The attempted veto override of L.D. 1504 passed Maine's Senate in a 28-6 vote on Aug. 2 but fell three votes shorts of that needed in the House. The bill, which overwhelmingly passed the legislature, sought to tweak new regulations for compensating solar photovoltaic systems by continuing to credit their owners at the full retail rate on the transmission and distribution portion of their electricity bills for nettable output until 2018. Thereafter, credits at locked-in rates would have been reduced by 10% each year for new installations until 2020, after which the PUC could, at its discretion, continue cutting the rates by up to 10% annually.
L.D. 1504 also sought to lift a cap on how many users could connect to a shared or community solar project and would have directed the PUC to enter into 20-year contracts to procure 50-MW of large-scale commercial solar distributed generation and conduct a benefit-cost analysis of net metering before making recommendations to lawmakers about new solar incentives.
"Today’s failure is one that has a direct impact on the wallets of businesses and families across our state," said Emily Green, an attorney with the pro-renewable Conservation Law Foundation advocacy group. “Despite the bill’s overwhelming passage in June and widespread public support, clean energy in Maine has once again fallen victim to Governor LePage’s and utilities’ anti-progress stance."
In April 2016, LePage vetoed a previous compromise bill that would have grandfathered existing solar users and replaced net metering with a "pay for production" rate.
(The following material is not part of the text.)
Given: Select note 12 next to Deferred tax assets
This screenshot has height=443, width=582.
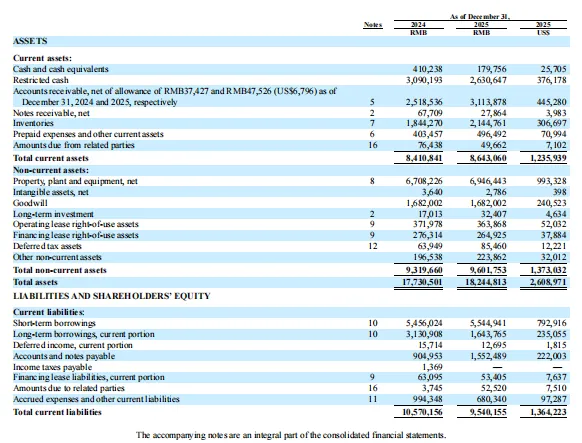Looking at the screenshot, I should point(373,246).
The push to replace or modify net metering was triggered in 2015, after net metering reached 1% of the peak loads of utilities within Maine. Utilities argued that the growing share of distributed solar generation shifts the financial burden of maintaining transmission to remaining consumers.
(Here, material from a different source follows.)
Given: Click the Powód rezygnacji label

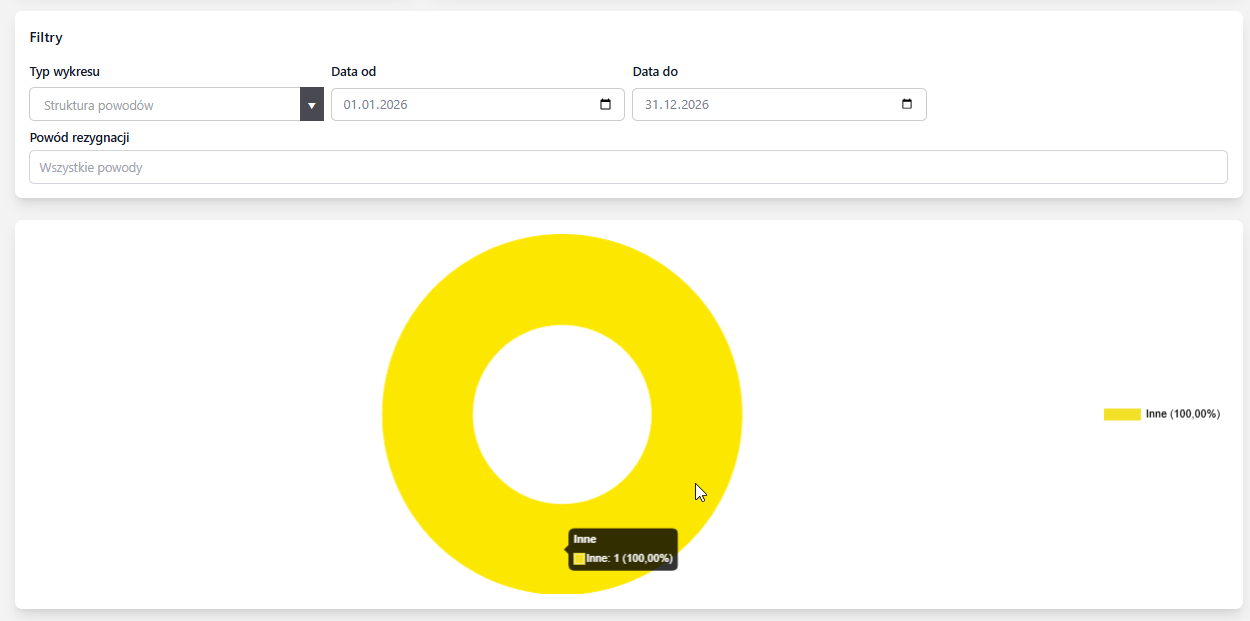Looking at the screenshot, I should (x=80, y=137).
The sustaining of the Republican governor's veto results in the continuation of Maine Public Utilities Commission's new regulations that the vetoed legislation sought to modify. Issued in March, the regulations include a gradual 10% annual step-down of net energy billing over 10 years for new customers, starting in 2018, based on the gross output for both generation used behind the meter and excess generation exported to the grid with the help of an additional meter at each resource. These PUC changes are also opposed by LePage, who wants a faster three-year phaseout and has called for the resignation of the PUC members for their stance.